While the ‘digital gold’ narrative suggests Bitcoin should be rallying, the asset has instead been overshadowed by precious metals for over a year. According to one analyst, this divergence can only be understood by re-evaluating BTC through a different lens.
Analyst: Bitcoin Behaves More Like High-Beta Equities Than Digital Gold
In a recent article on X, the macro analyst known pseudonymously as Market Radar utilizes the current divergence between BTC and gold to deconstruct the theory of Bitcoin as “digital gold.”
It is stated by him that gold and bitcoin are not in competition for the same role within the financial system.
While gold functions as the premier safe-haven asset, benefiting from anxieties surrounding inflation, debt, or currency debasement, Bitcoin is observed to behave as the most high-risk asset on the market.
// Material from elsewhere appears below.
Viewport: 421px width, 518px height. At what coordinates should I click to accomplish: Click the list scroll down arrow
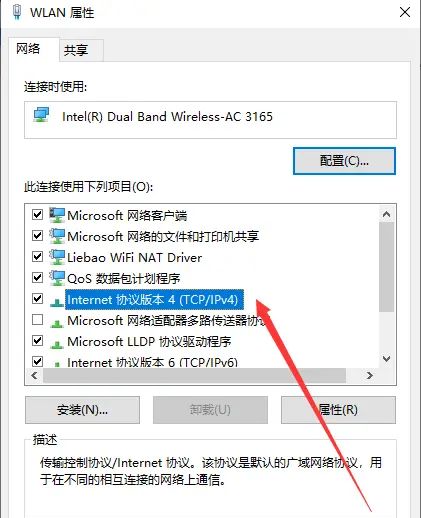(x=387, y=359)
It is noted by analysts that the digital currency thrives primarily when investor confidence is high, risk appetite is extensive, and liquidity is plentiful.
Says Market Radar:
“ Gold is the ultimate bond, one with no default risk but also no coupon. It’s where capital flows when inflation and sovereign credibility concerns push investors closer in on the risk curve, away from duration and toward something that can’t be printed or defaulted on. Bitcoin, by contrast, is the riskiest asset on the board. It represents fractional ownership of something entirely digital, something you can’t touch, something with no real-world utility outside of financialized products. Bitcoin is the release valve for liquidity when conditions are good and investors want to push further out on the risk curve. It’s an enhanced version of equities, not a competitor to gold.”
It is argued by the analyst that this distinction was proven “decisively” by the events of 2025. While gold prices were sent exploding by relentless central bank accumulation and declining real yields, Bitcoin experienced a significant breakdown, dropping roughly 35% from the record peak of $126,279 established in early October.
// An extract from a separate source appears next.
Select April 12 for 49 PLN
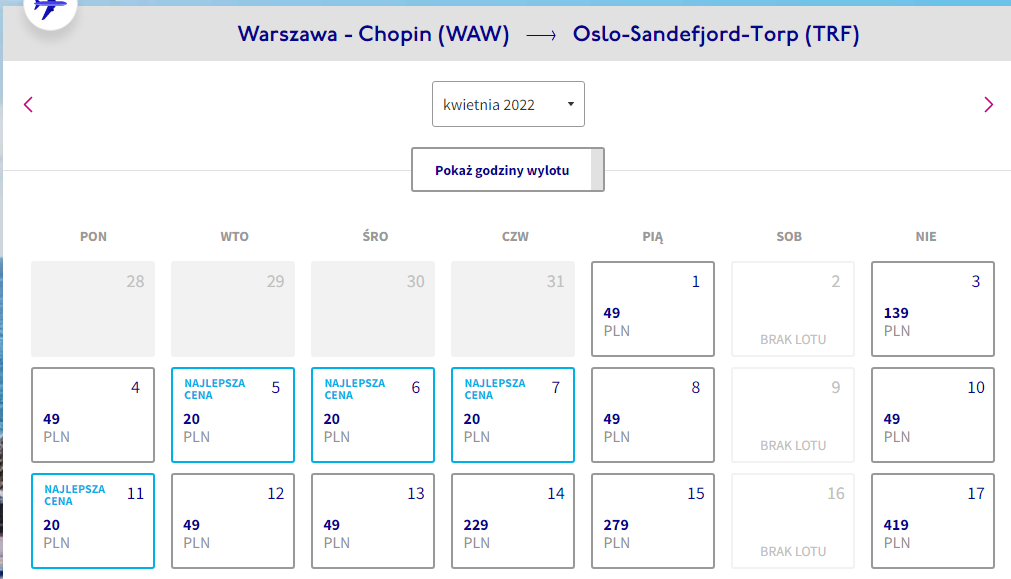This screenshot has width=1011, height=579. (233, 521)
This distinction is considered crucial because, contrary to widespread assumptions, contemporary liquidity is not as abundant as it appears on the surface. It is noted by analysts that the underlying market conditions are far more restrictive than superficial indicators might suggest.
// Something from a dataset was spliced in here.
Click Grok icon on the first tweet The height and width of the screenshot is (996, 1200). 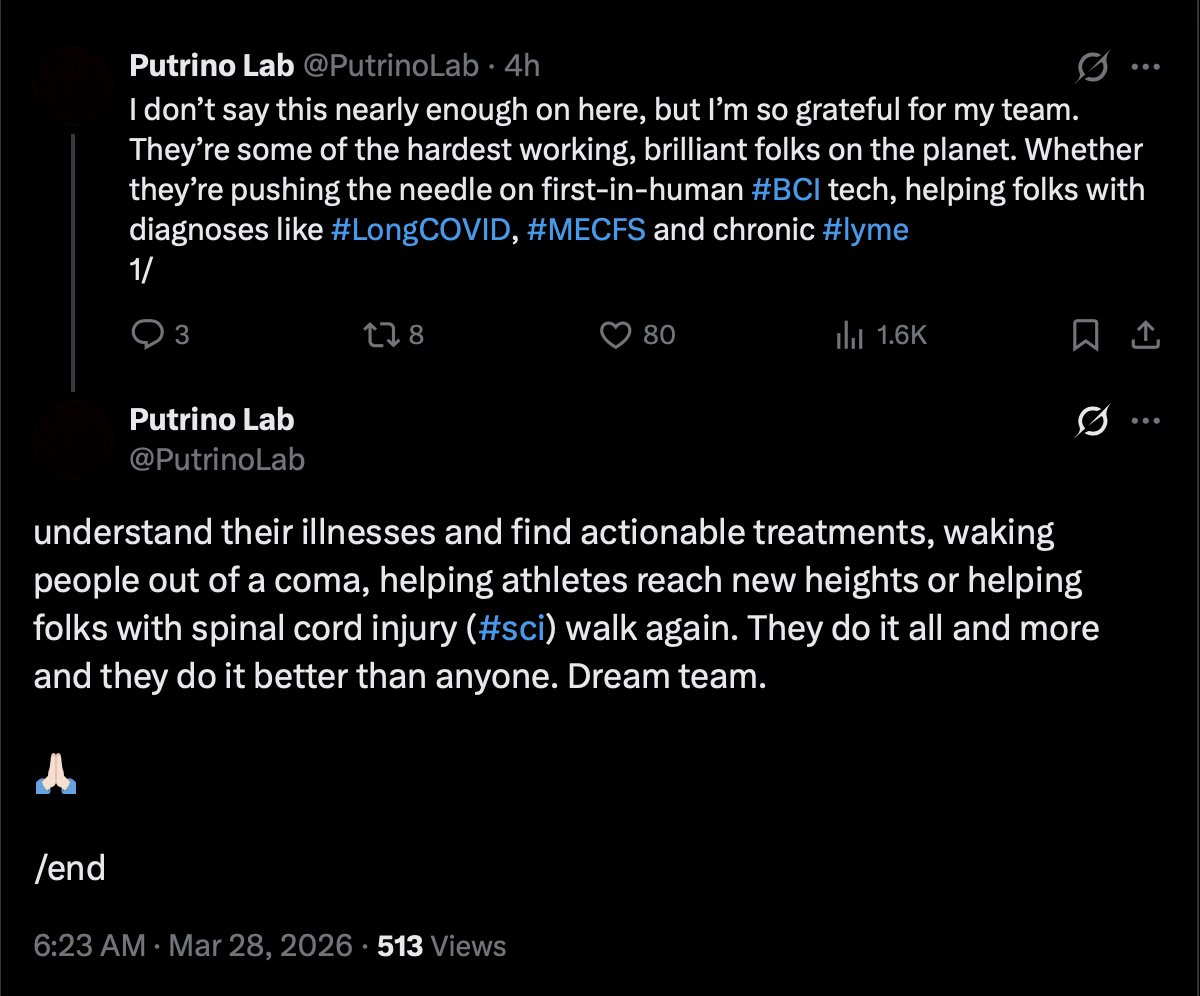[x=1092, y=68]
A breakdown of the Yen carry trade is noted by Market Radar to be weighing heavily on BTC, as vast amounts of global capital are forced to raise cash. It is reported that investors are seeking to liquidate positions before they unwind further, driven by the Bank of Japan’s (BOJ) decision to continue raising interest rates.
Although the Federal Reserve has maintained a relatively accommodating stance with interest rates in a clear downtrend, an overlooked liquidity squeeze against BTC is still being created by the Bank of Japan (BOJ), according to the analyst.
“The Fed can be neutral, domestic conditions can be supportive, and bitcoin can still face liquidity headwinds from a central bank on the other side of the world. That’s the reality of trading the riskiest asset on a globally connected curve.”
MarketRadar Says:
According to the analyst, investors are also overlooking a deeper structural element regarding Bitcoin’s underperformance. It is suggested by market experts that beyond simple price action, the underlying shift in how BTC is being utilized within institutional portfolios has fundamentally altered its short-term trajectory.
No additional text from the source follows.